* **What you have to do**: Reproduce the data from the line containing "Identify the click" down to the line containing "publication [publication (8", keeping the requests, and offset each coordinate in the answers by adding 72 to every number.

* **Records provided**:

┄┄┄┄┄┄┄┄┄┄

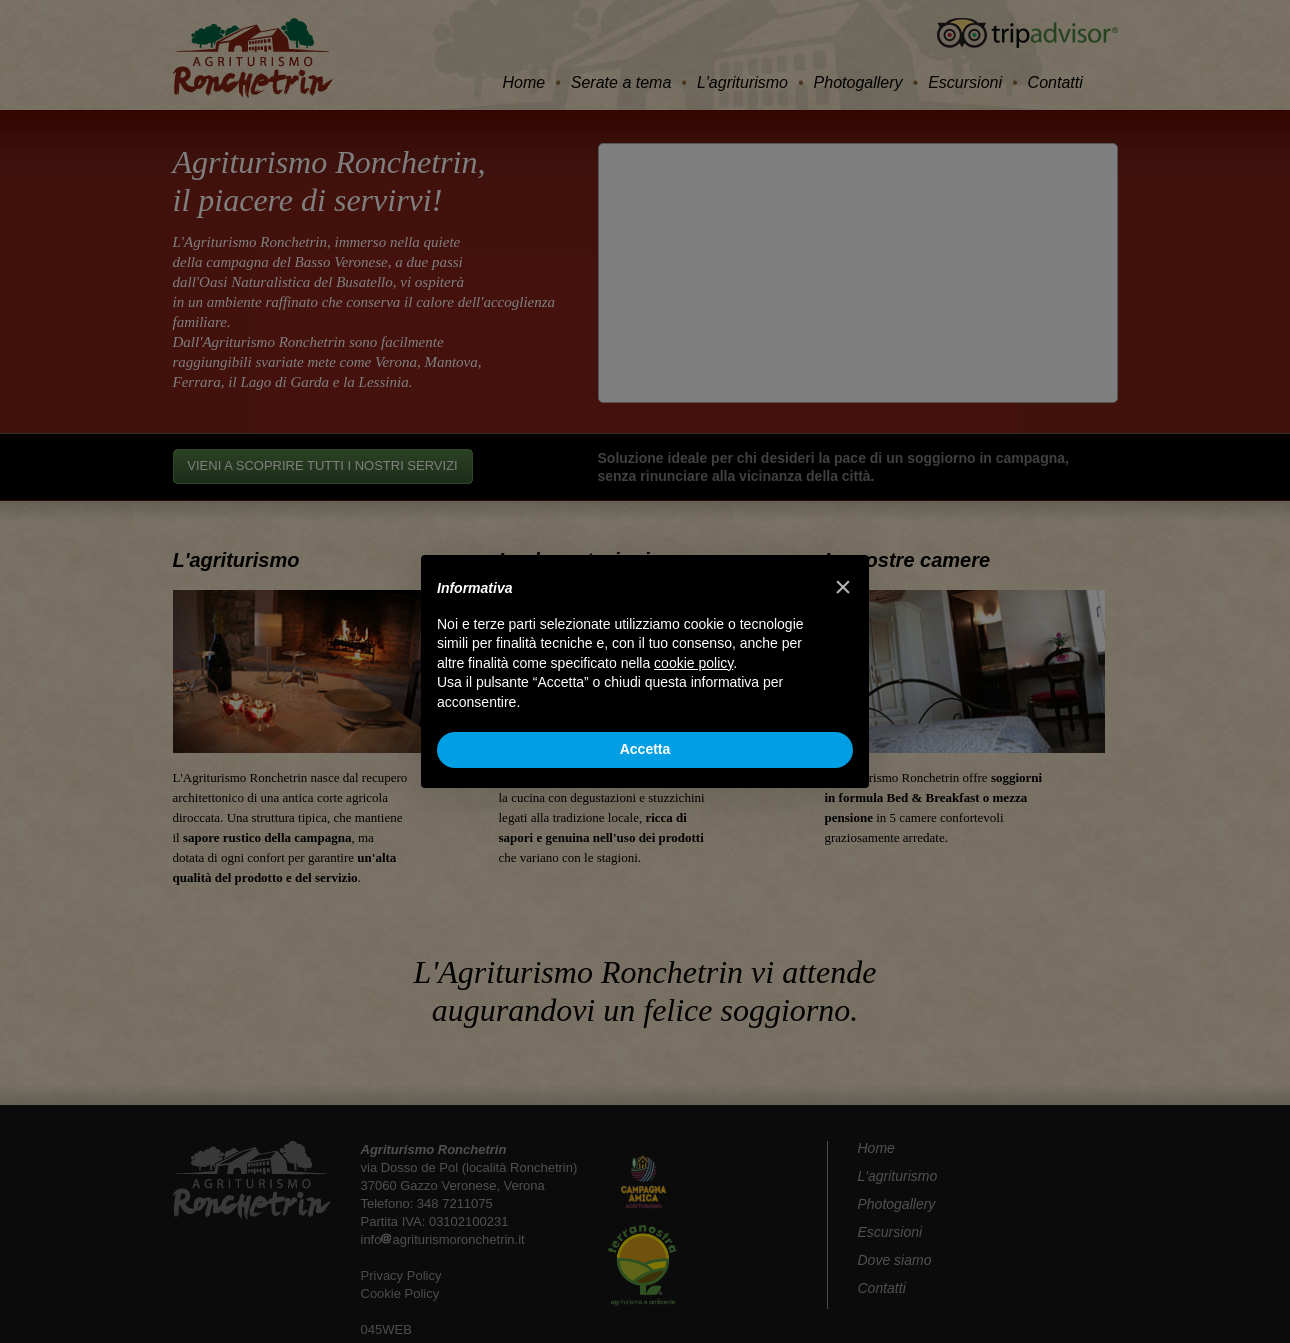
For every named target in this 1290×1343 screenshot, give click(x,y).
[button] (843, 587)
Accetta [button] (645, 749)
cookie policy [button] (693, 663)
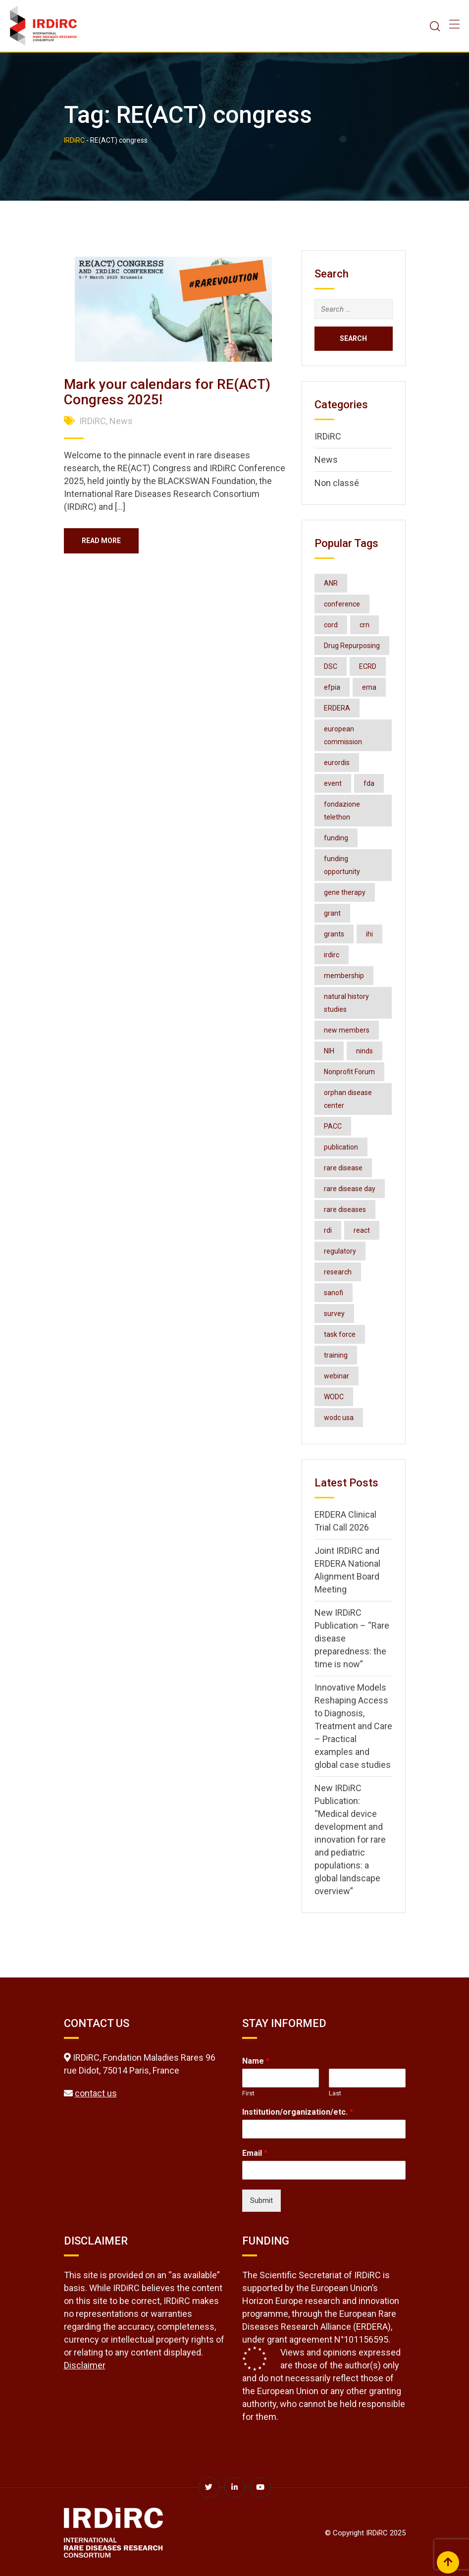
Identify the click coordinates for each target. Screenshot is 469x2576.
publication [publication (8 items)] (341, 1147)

┄┄┄┄┄┄┄┄┄┄

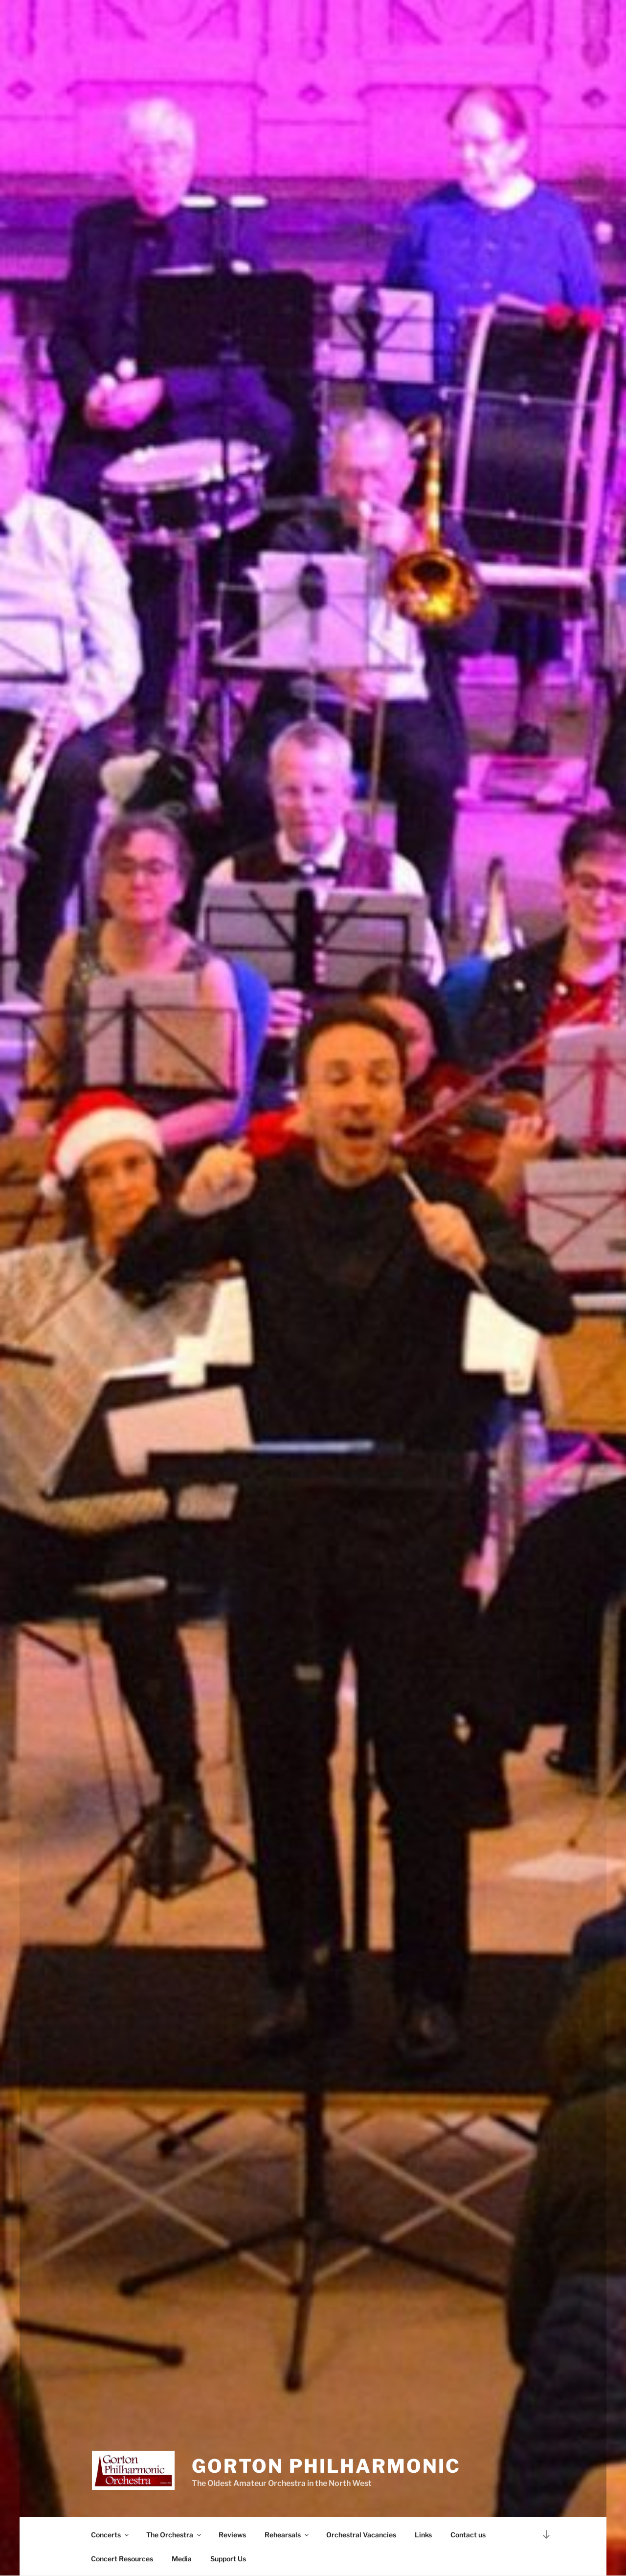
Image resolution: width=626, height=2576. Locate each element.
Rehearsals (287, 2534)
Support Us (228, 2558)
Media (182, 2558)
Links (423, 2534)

┄┄┄┄┄┄┄┄┄┄

* **The answer**:
Identify the click coordinates for each target. Screenshot is 469x2576.
publication [publication (8 items)] (413, 1219)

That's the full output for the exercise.